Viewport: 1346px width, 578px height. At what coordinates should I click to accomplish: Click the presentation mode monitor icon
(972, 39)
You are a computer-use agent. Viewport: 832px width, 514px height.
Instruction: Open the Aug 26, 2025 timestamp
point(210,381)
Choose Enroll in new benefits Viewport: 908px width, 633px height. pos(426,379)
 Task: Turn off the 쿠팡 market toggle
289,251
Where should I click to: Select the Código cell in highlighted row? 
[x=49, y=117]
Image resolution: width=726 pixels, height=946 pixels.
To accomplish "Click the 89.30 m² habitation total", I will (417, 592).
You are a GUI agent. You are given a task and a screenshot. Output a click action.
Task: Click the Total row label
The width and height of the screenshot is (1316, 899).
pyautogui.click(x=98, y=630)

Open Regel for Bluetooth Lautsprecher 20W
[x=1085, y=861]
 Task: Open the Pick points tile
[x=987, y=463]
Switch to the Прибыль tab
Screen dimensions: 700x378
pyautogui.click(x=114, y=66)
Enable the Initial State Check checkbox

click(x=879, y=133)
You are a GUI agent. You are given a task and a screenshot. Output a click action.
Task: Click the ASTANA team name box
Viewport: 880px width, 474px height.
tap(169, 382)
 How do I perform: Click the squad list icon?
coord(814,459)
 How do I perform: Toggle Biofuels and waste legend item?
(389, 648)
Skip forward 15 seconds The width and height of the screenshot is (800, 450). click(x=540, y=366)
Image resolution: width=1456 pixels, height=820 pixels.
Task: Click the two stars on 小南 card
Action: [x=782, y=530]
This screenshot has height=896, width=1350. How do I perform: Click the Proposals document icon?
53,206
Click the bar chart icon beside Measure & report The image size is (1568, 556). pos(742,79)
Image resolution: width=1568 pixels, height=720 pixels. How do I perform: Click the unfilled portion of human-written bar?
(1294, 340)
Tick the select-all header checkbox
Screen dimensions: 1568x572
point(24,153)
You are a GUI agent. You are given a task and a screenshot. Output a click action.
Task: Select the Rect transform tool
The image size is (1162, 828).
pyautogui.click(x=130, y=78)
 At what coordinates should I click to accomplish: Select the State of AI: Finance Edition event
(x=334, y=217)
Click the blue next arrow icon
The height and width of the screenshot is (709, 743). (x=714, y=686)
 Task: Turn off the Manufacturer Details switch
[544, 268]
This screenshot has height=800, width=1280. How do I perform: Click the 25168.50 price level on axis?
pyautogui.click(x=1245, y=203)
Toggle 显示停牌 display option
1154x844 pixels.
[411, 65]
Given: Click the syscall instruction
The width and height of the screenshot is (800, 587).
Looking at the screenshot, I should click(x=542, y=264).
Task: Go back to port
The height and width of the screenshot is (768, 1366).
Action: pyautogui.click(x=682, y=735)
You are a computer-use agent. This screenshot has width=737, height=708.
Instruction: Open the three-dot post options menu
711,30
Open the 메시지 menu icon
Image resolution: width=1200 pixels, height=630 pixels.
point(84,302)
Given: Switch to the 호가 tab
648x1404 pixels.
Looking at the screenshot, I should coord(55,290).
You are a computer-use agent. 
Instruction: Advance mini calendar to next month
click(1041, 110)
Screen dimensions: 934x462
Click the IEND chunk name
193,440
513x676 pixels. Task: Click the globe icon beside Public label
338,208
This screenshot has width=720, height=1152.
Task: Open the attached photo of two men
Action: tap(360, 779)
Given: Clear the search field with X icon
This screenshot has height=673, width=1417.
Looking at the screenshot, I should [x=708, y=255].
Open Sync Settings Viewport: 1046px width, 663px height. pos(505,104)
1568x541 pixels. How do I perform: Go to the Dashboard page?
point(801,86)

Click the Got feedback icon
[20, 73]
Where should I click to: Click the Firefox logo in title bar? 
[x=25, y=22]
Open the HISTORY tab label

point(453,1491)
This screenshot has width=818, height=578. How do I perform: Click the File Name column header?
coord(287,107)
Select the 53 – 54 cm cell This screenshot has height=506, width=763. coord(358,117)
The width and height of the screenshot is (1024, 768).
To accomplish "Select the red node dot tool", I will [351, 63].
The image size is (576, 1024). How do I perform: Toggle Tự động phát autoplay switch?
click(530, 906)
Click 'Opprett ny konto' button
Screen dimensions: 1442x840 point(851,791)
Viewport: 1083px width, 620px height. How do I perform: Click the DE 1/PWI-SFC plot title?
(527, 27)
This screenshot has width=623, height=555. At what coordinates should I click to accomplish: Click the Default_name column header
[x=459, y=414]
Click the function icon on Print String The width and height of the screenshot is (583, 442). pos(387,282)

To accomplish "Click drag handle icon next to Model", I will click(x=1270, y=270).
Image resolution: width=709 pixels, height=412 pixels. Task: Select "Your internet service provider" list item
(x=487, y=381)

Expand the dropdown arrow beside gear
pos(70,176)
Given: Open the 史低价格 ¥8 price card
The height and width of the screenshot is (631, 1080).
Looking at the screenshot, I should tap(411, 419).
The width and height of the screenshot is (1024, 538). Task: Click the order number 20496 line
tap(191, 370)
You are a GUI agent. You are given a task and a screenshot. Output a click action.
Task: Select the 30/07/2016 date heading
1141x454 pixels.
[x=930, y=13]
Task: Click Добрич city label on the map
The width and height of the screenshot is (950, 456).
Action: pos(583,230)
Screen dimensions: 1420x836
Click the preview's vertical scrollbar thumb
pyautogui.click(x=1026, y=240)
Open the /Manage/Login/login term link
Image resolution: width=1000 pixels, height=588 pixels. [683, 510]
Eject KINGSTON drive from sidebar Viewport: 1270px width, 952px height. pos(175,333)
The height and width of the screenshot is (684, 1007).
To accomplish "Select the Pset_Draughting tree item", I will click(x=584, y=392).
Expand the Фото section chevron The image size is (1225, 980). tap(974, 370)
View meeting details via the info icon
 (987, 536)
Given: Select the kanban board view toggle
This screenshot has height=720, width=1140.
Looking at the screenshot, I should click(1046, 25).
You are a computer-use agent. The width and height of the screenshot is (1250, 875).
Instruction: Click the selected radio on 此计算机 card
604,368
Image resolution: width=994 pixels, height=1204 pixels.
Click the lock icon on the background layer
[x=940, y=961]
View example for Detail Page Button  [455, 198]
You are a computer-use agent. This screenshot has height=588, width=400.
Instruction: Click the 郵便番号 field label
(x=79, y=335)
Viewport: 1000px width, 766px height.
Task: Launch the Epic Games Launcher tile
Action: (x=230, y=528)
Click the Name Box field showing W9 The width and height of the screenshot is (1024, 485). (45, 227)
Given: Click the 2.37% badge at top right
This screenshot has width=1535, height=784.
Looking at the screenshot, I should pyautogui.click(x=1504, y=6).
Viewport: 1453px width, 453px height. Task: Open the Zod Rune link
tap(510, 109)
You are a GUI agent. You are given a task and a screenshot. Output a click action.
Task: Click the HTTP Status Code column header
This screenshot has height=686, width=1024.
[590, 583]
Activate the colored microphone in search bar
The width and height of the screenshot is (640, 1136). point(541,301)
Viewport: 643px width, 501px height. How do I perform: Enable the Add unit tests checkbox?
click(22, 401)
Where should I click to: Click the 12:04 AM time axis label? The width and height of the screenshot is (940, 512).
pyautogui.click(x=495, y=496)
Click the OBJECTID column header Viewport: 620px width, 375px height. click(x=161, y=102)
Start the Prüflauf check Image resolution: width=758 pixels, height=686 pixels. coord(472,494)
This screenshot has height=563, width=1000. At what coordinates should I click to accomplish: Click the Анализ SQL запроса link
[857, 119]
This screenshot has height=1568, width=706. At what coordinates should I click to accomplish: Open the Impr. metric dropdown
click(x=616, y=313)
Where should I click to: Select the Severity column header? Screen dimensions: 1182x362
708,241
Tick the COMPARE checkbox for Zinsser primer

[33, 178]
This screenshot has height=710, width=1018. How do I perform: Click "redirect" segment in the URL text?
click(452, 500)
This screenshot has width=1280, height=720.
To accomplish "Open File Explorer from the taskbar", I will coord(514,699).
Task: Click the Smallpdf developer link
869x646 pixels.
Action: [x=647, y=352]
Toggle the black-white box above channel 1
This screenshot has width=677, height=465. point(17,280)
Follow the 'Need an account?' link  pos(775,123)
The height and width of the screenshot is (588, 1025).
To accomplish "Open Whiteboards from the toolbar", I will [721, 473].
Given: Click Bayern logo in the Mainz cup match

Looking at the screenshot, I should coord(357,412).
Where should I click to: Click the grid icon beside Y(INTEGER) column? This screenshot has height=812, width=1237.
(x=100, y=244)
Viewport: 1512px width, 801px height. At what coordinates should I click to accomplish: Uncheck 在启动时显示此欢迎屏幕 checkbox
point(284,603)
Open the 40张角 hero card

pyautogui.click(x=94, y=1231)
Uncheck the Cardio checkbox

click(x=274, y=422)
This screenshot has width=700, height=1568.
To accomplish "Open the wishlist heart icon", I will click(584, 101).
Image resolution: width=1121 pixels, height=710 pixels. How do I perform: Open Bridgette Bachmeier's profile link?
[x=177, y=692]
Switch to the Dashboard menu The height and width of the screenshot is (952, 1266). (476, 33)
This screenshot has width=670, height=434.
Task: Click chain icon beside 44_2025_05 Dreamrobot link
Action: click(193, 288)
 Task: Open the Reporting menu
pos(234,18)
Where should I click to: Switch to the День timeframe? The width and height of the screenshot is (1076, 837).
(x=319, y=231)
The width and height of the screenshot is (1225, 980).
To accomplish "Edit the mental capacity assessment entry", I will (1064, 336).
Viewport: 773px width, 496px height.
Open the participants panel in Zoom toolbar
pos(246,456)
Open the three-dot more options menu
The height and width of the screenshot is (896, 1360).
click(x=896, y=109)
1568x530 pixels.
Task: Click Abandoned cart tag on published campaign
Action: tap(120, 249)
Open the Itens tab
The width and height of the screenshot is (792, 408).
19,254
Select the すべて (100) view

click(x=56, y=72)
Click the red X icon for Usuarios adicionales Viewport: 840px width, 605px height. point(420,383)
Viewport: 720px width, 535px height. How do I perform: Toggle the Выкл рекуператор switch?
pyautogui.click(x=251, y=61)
* * *
How to complete this task:
Using only the data above, copy out the lines that include the word "from".

Answer space:
Eject KINGSTON drive from sidebar Viewport: 1270px width, 952px height. pos(175,333)
To accomplish "Open File Explorer from the taskbar", I will coord(514,699).
To accomplish "Open Whiteboards from the toolbar", I will [721, 473].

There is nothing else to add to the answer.